Beijing DeepCool Industries Co., Ltd. 九州风神
- Trade name: DeepCool
- Industry: Computer hardware
- Founded: March 1996; 30 years ago
- Headquarters: Beijing, China
- Products: Computer cooling; Computer cases; Power supplies; Mousepad; Laptop cooler; Computer mouse; Computer keyboard;
- Number of employees: 1,681
- Website: www.deepcool.com

= DeepCool =

Chinese computer hardware company

DeepCool (Chinese: 九州风神) is a Chinese manufacturer of computer hardware headquartered in Beijing. Founded in 1996, the company produces computer cooling products, computer cases, power supplies and related peripherals. The company operates manufacturing facilities in Huizhou and distributes its products to more than 70 countries worldwide.

==History==

Old logo used until January 11, 2020

DeepCool was founded in Beijing in 1996 with an initial focus on producing desktop and server coolers for original design manufacturer (ODM) partners.
During the 2000s the company expanded from air coolers to include all-in-one liquid cooling systems and later diversified into PC cases and power supplies.

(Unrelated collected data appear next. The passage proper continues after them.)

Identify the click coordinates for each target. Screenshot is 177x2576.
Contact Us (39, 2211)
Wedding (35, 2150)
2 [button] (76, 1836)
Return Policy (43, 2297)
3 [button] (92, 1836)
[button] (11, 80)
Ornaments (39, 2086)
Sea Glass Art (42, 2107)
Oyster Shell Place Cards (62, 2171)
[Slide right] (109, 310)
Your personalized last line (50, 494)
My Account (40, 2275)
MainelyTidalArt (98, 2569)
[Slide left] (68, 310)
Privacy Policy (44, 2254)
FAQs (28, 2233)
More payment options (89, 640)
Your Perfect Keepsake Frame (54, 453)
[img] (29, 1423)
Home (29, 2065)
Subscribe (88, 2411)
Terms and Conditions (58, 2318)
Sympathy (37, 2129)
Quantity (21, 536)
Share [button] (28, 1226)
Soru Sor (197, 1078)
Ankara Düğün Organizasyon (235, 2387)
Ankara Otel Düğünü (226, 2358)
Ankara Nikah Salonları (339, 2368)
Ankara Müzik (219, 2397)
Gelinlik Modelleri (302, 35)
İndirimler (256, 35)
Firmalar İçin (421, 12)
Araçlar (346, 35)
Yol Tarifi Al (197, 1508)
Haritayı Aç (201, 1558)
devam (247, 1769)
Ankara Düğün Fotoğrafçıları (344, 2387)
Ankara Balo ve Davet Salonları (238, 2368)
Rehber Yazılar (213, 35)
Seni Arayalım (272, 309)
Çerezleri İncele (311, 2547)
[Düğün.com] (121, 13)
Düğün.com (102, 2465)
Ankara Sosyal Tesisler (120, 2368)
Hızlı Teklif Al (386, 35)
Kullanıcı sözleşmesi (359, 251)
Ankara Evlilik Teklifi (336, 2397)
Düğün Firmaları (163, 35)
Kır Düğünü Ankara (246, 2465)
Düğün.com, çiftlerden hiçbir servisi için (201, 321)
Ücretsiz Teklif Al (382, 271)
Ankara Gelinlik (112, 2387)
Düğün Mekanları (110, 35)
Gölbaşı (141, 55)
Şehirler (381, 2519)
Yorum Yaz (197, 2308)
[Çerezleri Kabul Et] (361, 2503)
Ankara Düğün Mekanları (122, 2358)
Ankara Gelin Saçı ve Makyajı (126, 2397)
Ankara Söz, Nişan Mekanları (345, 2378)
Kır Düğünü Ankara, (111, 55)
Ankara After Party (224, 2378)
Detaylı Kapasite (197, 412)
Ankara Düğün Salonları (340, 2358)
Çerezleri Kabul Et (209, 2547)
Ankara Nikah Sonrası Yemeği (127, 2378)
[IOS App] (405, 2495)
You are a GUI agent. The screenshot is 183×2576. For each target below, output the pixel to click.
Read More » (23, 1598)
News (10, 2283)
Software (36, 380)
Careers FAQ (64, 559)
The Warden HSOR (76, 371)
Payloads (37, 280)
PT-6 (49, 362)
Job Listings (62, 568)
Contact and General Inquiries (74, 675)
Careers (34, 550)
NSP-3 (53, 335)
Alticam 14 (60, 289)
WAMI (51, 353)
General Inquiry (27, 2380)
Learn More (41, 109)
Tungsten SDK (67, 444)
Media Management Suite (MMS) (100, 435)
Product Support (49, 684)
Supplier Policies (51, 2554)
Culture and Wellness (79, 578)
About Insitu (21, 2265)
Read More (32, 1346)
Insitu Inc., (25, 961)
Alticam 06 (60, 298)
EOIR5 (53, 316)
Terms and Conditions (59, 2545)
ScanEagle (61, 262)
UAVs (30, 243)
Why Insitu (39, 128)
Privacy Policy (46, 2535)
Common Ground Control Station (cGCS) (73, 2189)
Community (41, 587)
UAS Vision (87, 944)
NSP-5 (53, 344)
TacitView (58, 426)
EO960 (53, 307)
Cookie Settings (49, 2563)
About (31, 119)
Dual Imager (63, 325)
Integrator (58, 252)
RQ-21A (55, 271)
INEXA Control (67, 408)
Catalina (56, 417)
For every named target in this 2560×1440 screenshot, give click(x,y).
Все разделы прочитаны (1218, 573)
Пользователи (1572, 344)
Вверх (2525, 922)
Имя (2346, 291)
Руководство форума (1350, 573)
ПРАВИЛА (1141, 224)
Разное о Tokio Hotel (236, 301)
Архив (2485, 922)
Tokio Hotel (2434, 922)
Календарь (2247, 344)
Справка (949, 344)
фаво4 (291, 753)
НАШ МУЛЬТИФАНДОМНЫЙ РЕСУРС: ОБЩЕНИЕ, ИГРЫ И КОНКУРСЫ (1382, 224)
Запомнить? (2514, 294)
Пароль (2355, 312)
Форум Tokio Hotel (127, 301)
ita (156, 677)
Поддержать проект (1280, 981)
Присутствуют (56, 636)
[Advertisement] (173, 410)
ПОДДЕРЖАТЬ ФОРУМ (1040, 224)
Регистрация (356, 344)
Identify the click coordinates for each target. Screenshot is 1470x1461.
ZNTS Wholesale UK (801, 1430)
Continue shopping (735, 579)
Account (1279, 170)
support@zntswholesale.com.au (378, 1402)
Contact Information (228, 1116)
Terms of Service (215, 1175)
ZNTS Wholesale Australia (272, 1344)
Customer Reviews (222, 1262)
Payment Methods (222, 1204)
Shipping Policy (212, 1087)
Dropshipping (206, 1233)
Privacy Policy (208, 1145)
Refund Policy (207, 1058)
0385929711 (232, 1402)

In 2020, DeepCool applied for an initial public offering on the ChiNext board of the Shenzhen Stock Exchange, but the application was rejected in 2022.

==Sanctions==
In June 2024 the United States Department of Commerce added DeepCool to a sanctions list, alleging that the company supplied over US$1 million in computer hardware to Russian entities on the "Common High Priority List", potentially contributing to Russia's military capabilities in the war in Ukraine.